AI supply chain security
Securing every stage that feeds an AI system, including the recovery and backup layer that holds the data those systems depend on. When the recovery layer sits inside the blast radius, the supply chain has no clean source to fall back to.
AI data pipeline
The sequence of steps that moves data from where it lives to where an AI workload can consume it. Each boundary the data crosses adds a copy step, format conversion, and permissions reset, which is what the 84% who take a day or more to prepare data are paying for.
Where Eon Fits
Every number on this page describes the same root condition: data infrastructure built for a slower, smaller, more predictable cloud than the one teams operate in now. Recovery breaks because the recovery layer sits inside the blast radius. AI stalls because the largest dataset a company owns isn't queryable. Cost cuts backfire because classification is too hard to cut intelligently. Governance fails quietly because resources appear faster than people can tag them.
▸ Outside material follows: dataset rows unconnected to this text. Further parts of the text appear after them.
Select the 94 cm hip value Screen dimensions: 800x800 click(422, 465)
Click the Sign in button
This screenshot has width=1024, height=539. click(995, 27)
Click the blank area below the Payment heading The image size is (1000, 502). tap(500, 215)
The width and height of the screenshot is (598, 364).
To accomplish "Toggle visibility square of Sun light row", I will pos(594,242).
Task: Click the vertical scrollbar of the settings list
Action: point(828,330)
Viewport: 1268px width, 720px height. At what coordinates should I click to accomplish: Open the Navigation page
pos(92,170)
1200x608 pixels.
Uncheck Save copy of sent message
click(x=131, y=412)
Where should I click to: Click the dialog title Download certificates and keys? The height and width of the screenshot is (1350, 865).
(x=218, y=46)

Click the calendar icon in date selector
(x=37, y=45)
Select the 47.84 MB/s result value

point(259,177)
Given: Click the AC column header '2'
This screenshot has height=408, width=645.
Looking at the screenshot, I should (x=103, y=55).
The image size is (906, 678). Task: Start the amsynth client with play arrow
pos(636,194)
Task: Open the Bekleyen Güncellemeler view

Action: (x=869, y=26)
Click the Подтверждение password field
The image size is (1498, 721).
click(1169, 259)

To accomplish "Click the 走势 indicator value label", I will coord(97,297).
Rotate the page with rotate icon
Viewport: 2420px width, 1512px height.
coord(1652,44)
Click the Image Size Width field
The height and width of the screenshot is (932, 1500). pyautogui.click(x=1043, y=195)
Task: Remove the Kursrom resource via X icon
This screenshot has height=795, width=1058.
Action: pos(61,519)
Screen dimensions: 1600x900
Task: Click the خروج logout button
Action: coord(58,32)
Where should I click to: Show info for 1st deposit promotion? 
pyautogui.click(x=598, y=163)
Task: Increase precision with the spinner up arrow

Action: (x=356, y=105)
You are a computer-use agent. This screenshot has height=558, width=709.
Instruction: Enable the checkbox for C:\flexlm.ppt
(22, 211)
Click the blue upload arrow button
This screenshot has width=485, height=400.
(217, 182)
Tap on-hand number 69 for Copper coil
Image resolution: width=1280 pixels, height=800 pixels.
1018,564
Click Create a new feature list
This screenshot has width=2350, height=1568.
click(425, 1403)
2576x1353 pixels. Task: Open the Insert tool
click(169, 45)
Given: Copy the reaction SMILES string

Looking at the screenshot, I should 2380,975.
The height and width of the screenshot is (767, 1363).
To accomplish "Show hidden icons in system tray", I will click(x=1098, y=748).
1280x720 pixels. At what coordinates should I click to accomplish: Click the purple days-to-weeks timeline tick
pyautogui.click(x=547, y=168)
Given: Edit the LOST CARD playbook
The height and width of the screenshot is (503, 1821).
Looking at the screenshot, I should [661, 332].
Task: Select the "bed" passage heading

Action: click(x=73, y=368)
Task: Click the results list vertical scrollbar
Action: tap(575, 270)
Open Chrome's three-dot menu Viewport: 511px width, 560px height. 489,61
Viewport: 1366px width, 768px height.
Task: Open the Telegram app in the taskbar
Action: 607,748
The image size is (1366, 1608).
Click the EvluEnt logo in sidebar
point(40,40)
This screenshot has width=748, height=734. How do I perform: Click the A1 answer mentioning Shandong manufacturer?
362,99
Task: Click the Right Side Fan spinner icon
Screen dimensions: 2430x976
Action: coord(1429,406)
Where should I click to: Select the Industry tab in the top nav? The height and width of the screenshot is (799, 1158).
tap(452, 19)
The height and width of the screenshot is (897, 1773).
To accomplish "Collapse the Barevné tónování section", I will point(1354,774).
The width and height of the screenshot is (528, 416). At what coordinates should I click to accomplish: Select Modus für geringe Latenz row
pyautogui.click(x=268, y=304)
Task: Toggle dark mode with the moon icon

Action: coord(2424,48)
Eon is the cloud data infrastructure that closes those gaps together rather than one at a time: backups land in an immutable, logically air-gapped vault that production credentials and AI agents can't reach, recover at the row, file, or object level in minutes, classify automatically across every account and cloud, and become a queryable, AI-ready data layer in open formats from day one. The teams ahead of this shift aren't running a better backup strategy. They're running a different category of infrastructure.
Methodology
Eon commissioned independent research firm TrendCandy to survey 583 cloud IT leaders and managers in March 2026 about how their organizations recover, govern, access, and use cloud data at scale. All respondents are at the manager level or above, with 18% at the executive level. 68% spend $1 million or more annually on cloud storage, and 77% are at companies with 1,000 or more employees. The margin of error is ±3% at the 95% confidence level. Multi-select questions are labeled where they appear; percentages on those questions sum to more than 100. Subgroup and crosstab figures (for example, the three-or-more-cloud cohorts) carry smaller sample sizes and are noted in line. First-person quotes referenced in the full report are attributed by role rather than name to protect speaker confidentiality.
To cite a figure, link to this page or the full report, attributed to the 2026 Cloud Data Infrastructure Report, Eon, March 2026.